Questions???

I know that some of you have questions that I probably have not answered on here yet, so I thought I would answer some of them.

When does Matthew get to come home- We do not know and neither do the Doctors. The best answer for that one is when he is healthy enough to come home. Which at this point looks like it will be weeks to months.

Have you been able to hold him yet- No, we have not been able to hold our little boy. We were not even allowed to touch him this last weekend. We went about 5 days without touching and barely being able to look at him. He is in a very fragile state right now.  When we do touch him it is just putting his little hand around our fingers. or we can hold is feet and head at the same time and that is pretty much it.

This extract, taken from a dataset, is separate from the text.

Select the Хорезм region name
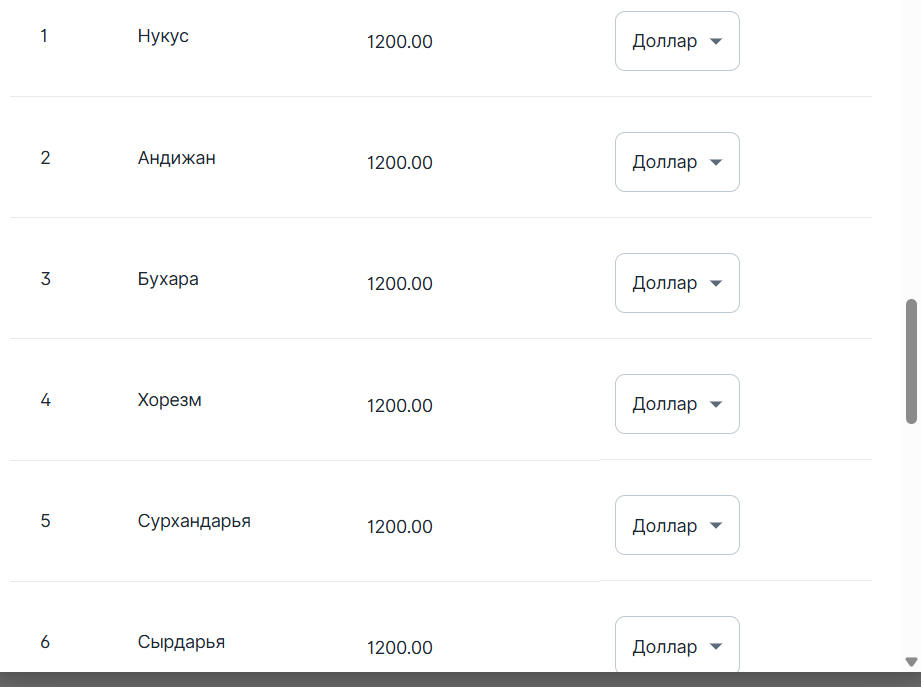 (x=169, y=400)
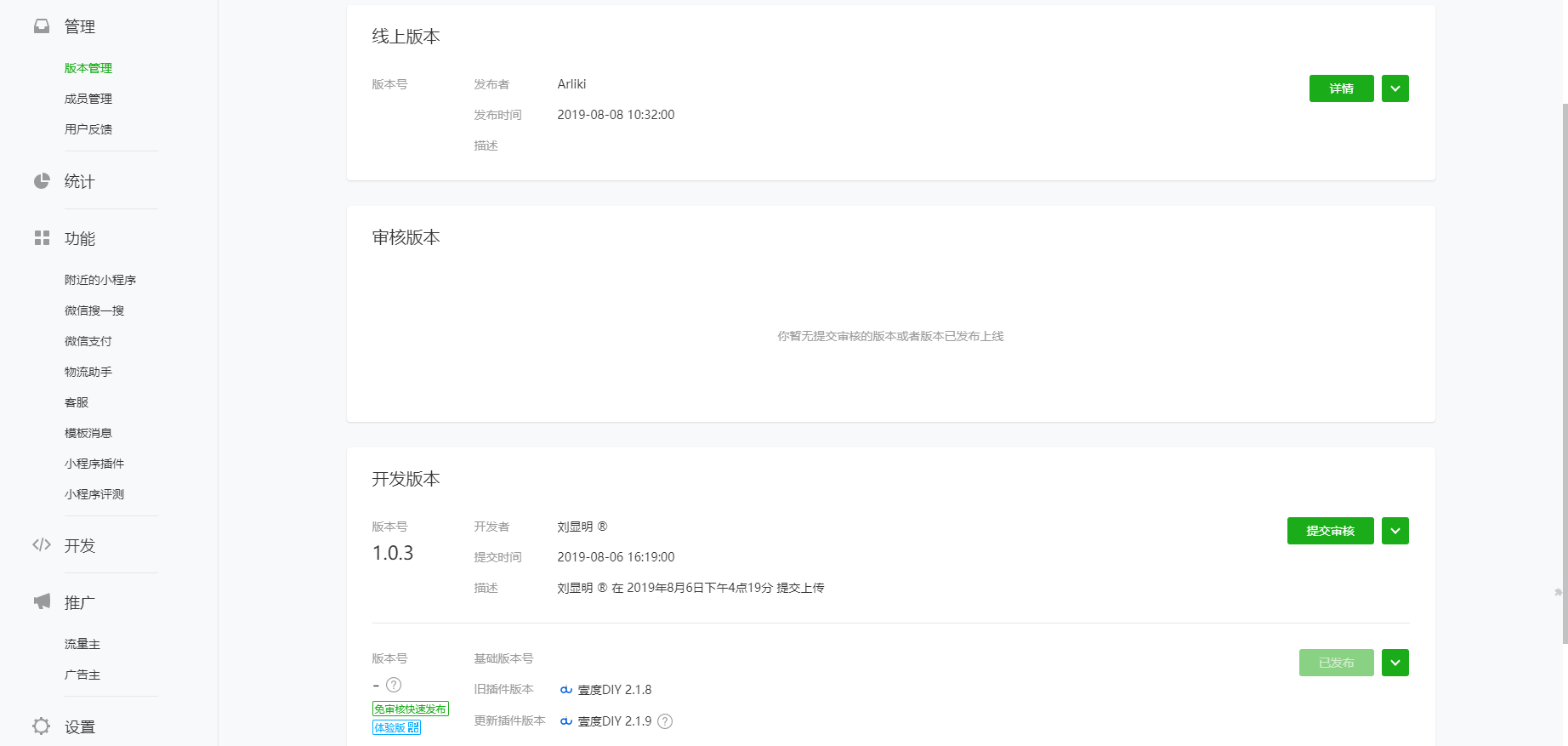Click the 体验版 QR code tag
The height and width of the screenshot is (746, 1568).
tap(396, 727)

How serious is CDH- CDH is a very serious defect. It not only effects the lungs, but all the other organs and anatomy as well. The lungs are a huge part of it, but so it the bodies whole vasculature system. So Pulmonary hypertension is a huge problem in CDH kids. (PH is basically high blood pressure in the lungs).

Will he live with this the rest of his life- Yes, this is something we will have to deal with his whole life.

He may come home with feeding tubes, on oxygen and on a whole slew of drugs. We just don't know at this point.

I hope this helps a little. There are a bunch of sites that you can go to read up on CDH. They explain the basics of it. Here are a couple links you can go to to find good information.

http://breath-of-hope.blogspot.com/

http://fetus.ucsfmedicalcenter.org/cdh/

http://www.chop.edu/service/fetal-diagnosis-and-treatment/fetal-diagnoses/congenital-diaphragmatic-hernia-cdh.html

All of these sites will give you a pretty good overview of what CDH is.

As we are learning there is a lot more to it then what all these sites say, but they are good information non the less.